Texte fourni
════════════════════
Agnès Hartemann
Paris, France – Devant la colère grandissante des médecins des hôpitaux parisiens, l’Elysée va recevoir ce lundi 20 décembre une délégation représentant les 2 000 médecins de l’AP-HP signataires d’une récente tribune dans Le Monde . Ayant partagé cette initiative, engagée depuis deux ans dans le Collectif Inter-hôpitaux, le Pr Agnès Hartemann, chef de service de diabétologie de La Pitié-Salpétrière, analyse les raisons de la crise de l’hôpital public et invite les autorités à agir vite afin d’endiguer la fuite des soignants.
En une semaine, 2 000 médecins de l'AP-HP ont signé une tribune pour s’alarmer de la déliquescence de l'hôpital public. Pourquoi vous adressez-vous à Emmanuel Macron ? Avez-vous le sentiment de ne plus être entendus par vos tutelles ?
════════════════════
[Entrées de données extraites]
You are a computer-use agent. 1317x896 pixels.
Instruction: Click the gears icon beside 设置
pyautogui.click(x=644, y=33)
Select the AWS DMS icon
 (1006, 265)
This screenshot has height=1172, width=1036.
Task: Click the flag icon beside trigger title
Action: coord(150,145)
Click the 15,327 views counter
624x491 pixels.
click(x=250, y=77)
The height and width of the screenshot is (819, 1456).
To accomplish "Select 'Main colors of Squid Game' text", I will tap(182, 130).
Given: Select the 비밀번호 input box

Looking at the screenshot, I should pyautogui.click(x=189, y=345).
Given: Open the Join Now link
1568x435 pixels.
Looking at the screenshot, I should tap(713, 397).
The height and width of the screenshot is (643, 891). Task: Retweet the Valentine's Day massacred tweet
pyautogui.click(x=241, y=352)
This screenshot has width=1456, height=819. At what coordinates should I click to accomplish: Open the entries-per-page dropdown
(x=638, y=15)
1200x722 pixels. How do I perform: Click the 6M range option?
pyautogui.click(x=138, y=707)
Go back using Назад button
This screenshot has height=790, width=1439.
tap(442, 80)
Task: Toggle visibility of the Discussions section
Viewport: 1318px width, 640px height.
════════════════════
Consigne 1
Dans le texte sur la crise de l'hôpital public, recopiez le passage qui va de "En une semaine, 2" jusqu'à "vos tutelles ?" inclus, en remplaçant "Emmanuel Macron" par "l'Elysée".
Consigne 2
Relevez tous les noms d'institutions, d'organismes et de journaux cités dans le texte sur la crise de l'hôpital public.

Réponse 1
En une semaine, 2 000 médecins de l'AP-HP ont signé une tribune pour s’alarmer de la déliquescence de l'hôpital public. Pourquoi vous adressez-vous à l'Elysée ? Avez-vous le sentiment de ne plus être entendus par vos tutelles ?

Réponse 2
- l'Elysée
- l'AP-HP
- Le Monde
- le Collectif Inter-hôpitaux
- La Pitié-Salpétrière